Excerpts from a dataset
-- Opening Marker --
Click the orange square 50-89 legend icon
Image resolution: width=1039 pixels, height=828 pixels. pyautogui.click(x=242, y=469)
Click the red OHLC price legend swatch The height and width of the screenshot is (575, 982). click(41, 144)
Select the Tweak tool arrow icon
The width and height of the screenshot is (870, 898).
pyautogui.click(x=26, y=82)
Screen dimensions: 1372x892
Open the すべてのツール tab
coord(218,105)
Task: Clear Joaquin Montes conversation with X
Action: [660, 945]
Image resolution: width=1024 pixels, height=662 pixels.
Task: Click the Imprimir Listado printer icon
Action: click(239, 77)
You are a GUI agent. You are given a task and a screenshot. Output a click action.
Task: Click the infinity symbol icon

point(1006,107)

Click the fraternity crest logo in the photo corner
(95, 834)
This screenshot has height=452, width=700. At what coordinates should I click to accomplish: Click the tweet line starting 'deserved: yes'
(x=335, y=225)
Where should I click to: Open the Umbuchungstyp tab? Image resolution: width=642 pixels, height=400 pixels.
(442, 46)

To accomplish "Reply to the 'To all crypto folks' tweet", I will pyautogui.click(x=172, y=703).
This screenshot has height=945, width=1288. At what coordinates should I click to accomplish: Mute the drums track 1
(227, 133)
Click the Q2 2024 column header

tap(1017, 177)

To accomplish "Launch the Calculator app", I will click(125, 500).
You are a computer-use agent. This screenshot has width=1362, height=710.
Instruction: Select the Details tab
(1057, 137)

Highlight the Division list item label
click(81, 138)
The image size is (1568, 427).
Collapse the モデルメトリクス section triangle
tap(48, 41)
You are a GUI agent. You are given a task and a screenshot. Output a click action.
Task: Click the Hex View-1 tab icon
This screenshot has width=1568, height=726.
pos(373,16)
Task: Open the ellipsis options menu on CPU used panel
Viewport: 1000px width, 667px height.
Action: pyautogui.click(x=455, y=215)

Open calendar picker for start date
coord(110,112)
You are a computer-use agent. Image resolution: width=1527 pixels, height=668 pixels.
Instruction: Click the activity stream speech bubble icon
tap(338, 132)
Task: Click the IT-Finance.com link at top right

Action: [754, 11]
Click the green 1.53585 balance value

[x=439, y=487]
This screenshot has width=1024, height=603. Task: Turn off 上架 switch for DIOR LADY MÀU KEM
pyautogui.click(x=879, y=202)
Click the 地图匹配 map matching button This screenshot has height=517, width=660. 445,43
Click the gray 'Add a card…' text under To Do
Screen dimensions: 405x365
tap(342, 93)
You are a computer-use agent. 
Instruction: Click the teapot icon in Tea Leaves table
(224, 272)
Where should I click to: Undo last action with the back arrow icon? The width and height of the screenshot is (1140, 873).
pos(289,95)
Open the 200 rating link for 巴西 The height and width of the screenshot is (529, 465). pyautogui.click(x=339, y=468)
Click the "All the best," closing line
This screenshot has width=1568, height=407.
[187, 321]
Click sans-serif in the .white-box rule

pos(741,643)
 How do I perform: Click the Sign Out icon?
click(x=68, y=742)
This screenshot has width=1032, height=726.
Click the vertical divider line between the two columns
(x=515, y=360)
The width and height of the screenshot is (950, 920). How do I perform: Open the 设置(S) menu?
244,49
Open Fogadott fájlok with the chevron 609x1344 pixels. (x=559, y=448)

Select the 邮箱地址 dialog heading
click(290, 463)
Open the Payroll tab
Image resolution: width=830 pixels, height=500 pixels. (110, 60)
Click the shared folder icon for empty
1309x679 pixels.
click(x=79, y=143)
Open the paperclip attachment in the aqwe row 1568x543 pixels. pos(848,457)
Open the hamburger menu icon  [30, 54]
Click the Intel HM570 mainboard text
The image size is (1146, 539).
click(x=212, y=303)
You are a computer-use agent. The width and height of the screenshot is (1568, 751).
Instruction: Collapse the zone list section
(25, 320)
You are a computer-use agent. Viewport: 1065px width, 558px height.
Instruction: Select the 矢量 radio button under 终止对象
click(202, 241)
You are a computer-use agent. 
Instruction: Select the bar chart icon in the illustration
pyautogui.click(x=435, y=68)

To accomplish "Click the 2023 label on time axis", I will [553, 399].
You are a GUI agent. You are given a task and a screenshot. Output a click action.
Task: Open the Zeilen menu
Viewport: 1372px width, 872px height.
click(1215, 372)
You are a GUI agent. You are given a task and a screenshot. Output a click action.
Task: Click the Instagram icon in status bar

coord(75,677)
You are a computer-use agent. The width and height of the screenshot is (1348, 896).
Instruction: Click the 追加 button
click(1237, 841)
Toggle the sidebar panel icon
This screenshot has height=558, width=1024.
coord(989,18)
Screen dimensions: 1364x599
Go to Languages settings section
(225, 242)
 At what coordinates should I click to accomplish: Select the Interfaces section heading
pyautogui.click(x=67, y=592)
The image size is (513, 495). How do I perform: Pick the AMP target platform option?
-- Closing Marker --
▸ **What needs to be done**:
Only those lines running from the one containing "At what coordinates should I click to accomplish: Select" through the last line of the data above are to be copied, exactly, with both ends included.

▸ **Response area**:
 At what coordinates should I click to accomplish: Select the Interfaces section heading
pyautogui.click(x=67, y=592)
The image size is (513, 495). How do I perform: Pick the AMP target platform option?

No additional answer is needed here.